Тогда, в дождь
Шрифт:
Но обрушить свое возмущение было уже не на кого, поскольку недотепистого паренька и след простыл, — Ауримас быстрым шагом шел по аллее, по самой ее середине, дивясь тому, насколько здесь светло и людно; и все эти люди, подумать только, все до единого свободны, счастливы, совесть их не гложет; к прокурору их сегодня, надо полагать, не потянут… А завтра… Ауримас снова ощутил, как холодной струйкой прополз по спине пот. Он встрепенулся и прибавил шагу…
XIV
Потом я снова увидал прокурора — на этот раз во сне; но еще раньше — Старика, — ухватив мальчика за полы курточки, он тряс его изо всей силы, пытаясь дознаться, куда тот упрятал перо синей птицы; мальчик молчал; Старик исходил лютостью; их взгляды скрещивались, как копья, с ненавистью и силой; глазами они оба так и сверлили друг друга, будто именно глаза были способны испепелить противника, обратить в прах; это были, пожалуй, самые непримиримые враги на побережье, где они сейчас стояли, — оба упрямые, как два козла, как два разъяренных быка, уткнувшиеся друг в друга рогами; а возможно, и на всей земле… — отвратительный Старик и замухрышка-мальчик; а я, незваный свидетель, метался между ними, едва ли не касаясь их одеждой, проплывал, точно облако, — не дыша, беззвучно, прозрачный и невесомый, словно сам воздух, — но все слышал и видел; потом появился прокурор. Я опять увидал прокурора и чуть не заорал сквозь сон; сдержался, чтобы не спугнуть мальчика, который как будто уже заприметил меня, так как издали заморгал большими голубыми глазами;
Все в моем сознании смешалось и перепуталось, и все представлялось сном — вечер в честь начала учебного года, ночь у Вимбутасов, конкурс, прокуратура; и сейчас, как и во сне, я словно чувствовал занесенную над головой палку, а нечто — невидимое и невесомое — равнодушно проплывало стороной; равнодушно?
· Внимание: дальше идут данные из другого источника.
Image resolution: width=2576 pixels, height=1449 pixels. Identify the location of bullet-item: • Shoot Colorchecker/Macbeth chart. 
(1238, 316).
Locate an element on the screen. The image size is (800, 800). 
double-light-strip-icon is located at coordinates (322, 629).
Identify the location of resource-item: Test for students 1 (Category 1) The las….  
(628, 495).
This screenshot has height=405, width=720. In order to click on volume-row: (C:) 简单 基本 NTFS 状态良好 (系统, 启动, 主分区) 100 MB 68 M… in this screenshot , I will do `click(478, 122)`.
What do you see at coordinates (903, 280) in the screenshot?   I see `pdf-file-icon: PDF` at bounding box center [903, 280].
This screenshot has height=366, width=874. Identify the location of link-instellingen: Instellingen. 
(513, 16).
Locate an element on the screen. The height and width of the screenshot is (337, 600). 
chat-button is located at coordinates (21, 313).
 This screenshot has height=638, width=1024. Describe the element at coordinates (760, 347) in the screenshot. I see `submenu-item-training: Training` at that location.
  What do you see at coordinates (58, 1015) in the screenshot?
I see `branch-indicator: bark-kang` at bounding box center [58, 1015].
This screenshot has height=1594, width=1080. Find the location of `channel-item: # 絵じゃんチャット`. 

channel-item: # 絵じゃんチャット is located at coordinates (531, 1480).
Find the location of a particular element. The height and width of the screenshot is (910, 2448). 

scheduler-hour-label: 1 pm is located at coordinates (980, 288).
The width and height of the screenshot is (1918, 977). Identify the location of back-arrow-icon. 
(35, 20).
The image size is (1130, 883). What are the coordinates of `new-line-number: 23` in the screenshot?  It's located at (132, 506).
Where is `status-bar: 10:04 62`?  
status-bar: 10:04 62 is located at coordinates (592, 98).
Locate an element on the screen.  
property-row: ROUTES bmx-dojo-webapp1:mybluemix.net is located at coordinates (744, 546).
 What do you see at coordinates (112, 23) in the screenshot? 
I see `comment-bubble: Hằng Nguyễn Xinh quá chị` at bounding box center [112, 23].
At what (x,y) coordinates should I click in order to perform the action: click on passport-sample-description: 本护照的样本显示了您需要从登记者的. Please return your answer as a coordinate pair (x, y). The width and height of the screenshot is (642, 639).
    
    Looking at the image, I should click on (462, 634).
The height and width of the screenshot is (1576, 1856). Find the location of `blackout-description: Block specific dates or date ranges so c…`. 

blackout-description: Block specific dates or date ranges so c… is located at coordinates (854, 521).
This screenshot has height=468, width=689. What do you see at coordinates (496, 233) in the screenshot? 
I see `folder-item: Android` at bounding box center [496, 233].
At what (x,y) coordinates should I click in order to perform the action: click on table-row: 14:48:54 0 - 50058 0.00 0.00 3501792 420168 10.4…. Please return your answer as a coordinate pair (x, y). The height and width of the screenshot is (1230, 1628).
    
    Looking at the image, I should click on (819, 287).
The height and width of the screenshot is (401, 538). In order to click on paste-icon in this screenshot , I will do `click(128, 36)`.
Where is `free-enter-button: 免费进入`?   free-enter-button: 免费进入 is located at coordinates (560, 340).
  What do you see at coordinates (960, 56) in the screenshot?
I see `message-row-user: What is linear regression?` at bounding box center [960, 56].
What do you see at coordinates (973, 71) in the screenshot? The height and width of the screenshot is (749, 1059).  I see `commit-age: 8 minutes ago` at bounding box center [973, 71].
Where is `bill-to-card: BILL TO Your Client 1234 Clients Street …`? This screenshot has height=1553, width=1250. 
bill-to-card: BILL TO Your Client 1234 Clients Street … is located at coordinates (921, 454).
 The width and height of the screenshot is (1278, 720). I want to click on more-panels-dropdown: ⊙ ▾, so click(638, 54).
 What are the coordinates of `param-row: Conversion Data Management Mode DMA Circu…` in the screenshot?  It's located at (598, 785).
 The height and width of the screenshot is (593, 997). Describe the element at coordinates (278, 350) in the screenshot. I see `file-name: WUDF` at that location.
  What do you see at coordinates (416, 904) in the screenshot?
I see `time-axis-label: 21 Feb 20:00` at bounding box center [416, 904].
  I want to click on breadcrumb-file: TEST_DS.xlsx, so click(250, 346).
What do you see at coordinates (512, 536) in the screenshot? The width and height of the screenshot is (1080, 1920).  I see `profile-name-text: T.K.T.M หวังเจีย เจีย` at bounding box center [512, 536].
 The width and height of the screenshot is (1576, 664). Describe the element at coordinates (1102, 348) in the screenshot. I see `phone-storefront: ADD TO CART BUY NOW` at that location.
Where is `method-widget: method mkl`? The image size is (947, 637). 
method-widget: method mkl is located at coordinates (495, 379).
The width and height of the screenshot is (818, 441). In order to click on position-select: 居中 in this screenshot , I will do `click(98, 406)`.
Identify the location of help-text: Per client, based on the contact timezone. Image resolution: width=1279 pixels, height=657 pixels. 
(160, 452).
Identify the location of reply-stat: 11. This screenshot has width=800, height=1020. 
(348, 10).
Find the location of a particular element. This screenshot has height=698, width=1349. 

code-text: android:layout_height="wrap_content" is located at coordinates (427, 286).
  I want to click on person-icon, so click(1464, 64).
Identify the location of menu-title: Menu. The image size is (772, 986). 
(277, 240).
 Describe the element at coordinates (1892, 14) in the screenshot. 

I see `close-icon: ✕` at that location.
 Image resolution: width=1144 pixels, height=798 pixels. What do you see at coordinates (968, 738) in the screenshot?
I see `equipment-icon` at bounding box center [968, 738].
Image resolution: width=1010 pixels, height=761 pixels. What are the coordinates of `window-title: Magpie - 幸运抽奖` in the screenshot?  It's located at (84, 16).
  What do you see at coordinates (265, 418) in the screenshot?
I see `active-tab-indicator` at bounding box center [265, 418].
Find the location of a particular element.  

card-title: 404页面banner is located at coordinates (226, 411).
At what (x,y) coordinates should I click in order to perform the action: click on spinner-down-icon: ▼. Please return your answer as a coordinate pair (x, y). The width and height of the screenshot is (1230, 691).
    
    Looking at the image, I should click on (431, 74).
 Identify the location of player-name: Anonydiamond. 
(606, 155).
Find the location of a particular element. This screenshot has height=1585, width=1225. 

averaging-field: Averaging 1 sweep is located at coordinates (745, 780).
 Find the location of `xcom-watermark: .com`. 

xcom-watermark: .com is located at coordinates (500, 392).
Откуда это пристальное внимание к моей особе — и Шапкус, и прокурор, не говоря уже о том, в бакенбардах, который — я был уверен в этом — строчил мне письма с угрозами; неожиданно для себя я оказался в центре событий, уводящих меня на некий неведомый путь, и если бы не бабушка да не Соната… Если бы не они, не знать бы мне нипочем, что со мной сделалось и почему я так переменился, с того самого дня, как… Нет, каких-либо явных, бросающихся в глаза изменений вроде бы не было — я продолжаю ходить, спать, есть, видеть сны, хотя и довольно жуткие; я сижу на лекциях, пишу контрольные, танцую, бегаю к Сонате… правда, реже, чем раньше, но не потому, что так посоветовал прокурор — чтоб ему провалиться, — а потому что…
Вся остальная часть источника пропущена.